The Devils added one of Adirondack’s goalies on a tryout, but Clemmensen told him that Cormier had called. That led to an amateur tryout contract for Cormier, and he made his AHL debut on Dec. 29.

“It hit me in Belleville,” Cormier said, referring to his debut in which he made 21 saves in relief. “That’s also where I played my first junior game. When we were there, I was looking around like, ‘Wow, I made it to this level.’ I’ve tried to soak it in every day and have fun. I’m playing pro hockey. What else could you want?”

Cormier left Guelph for Christmas break and never returned. He won four of his first five starts, and went from an ATO to an AHL contract and, finally on Feb. 24, the NHL entry-level contract the Devils had declined to give him in June.
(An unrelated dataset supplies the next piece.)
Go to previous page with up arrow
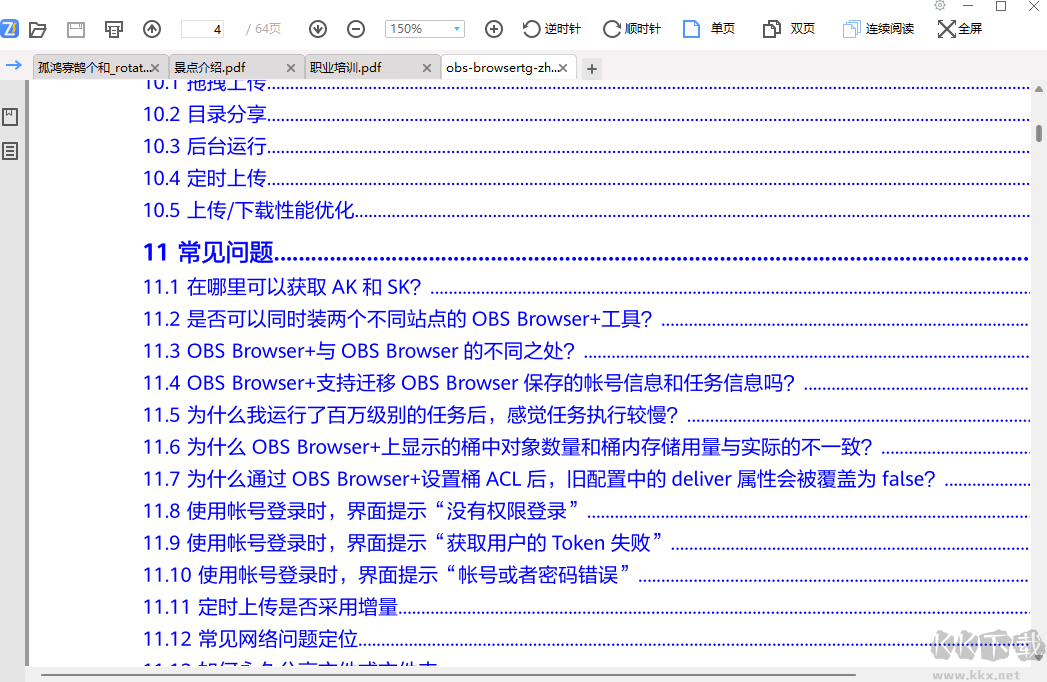Screen dimensions: 1047x682 (x=152, y=29)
“I’m just really grateful that I had the opportunity to come back and play with these guys again,” he said. “Now, I’m just ready to take the next step and really push the guys up top and get more experience and starts in the AHL and really develop. I want to get to the NHL. That’s my goal now.”
That’s the goal for Senn, as well. And for Schmid, who also had a crazy ride this past season but found a place where he could settle in and succeed. Once any of them get to the Devils, they could end up competing with Blackwood, who had his own long journey before he was an “overnight success” last year.

The Devils may have rectified a quarter-century long problem and returned to their roots of finding future NHL goalies in the draft. There is certainly a queue forming behind Schneider in the New Jersey goaltending pipeline.

“All good problems to have,” Fitzgerald said.